[Provided records — start]

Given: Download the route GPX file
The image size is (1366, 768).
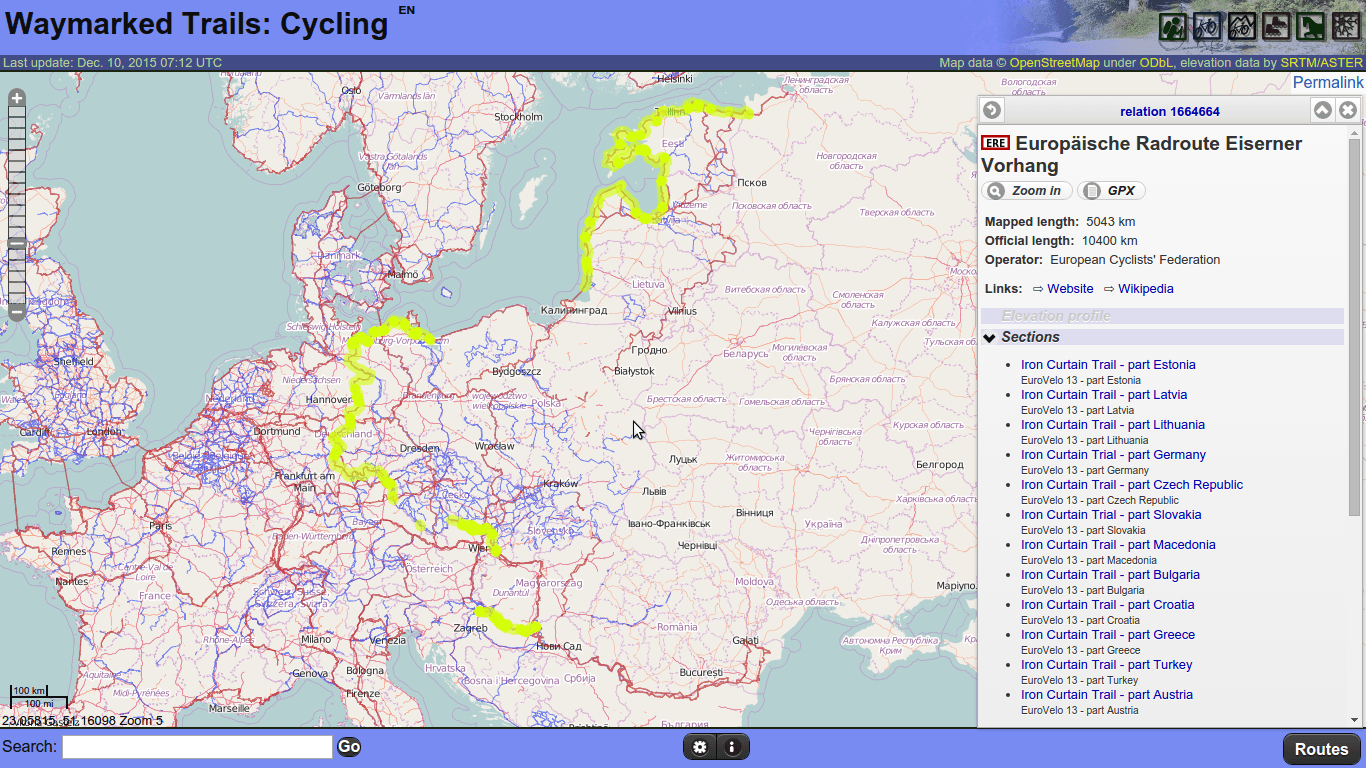Looking at the screenshot, I should pyautogui.click(x=1111, y=190).
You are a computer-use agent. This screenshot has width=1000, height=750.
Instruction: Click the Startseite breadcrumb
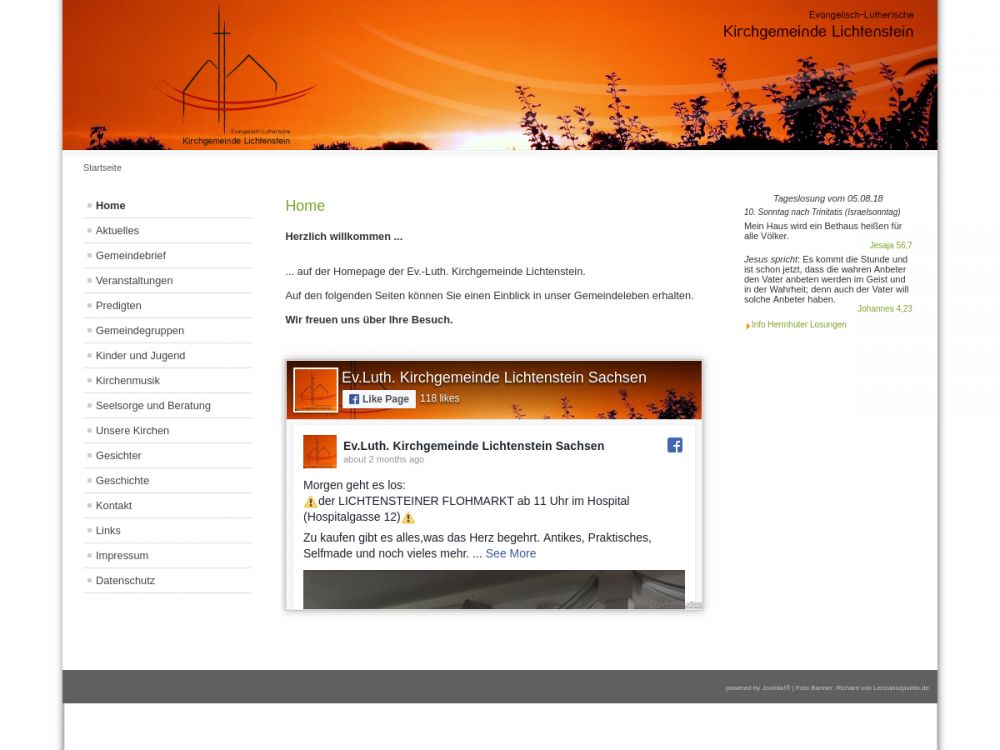(x=102, y=168)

[Provided records — finish]

» **What is needed**:
Only the lines from the one with "You are a computer-use" through the final line of the entries above are to be repeated, exactly as written and without pictures.

» **Output for this exercise**:
You are a computer-use agent. This screenshot has width=1000, height=750.
Instruction: Click the Startseite breadcrumb
(x=102, y=168)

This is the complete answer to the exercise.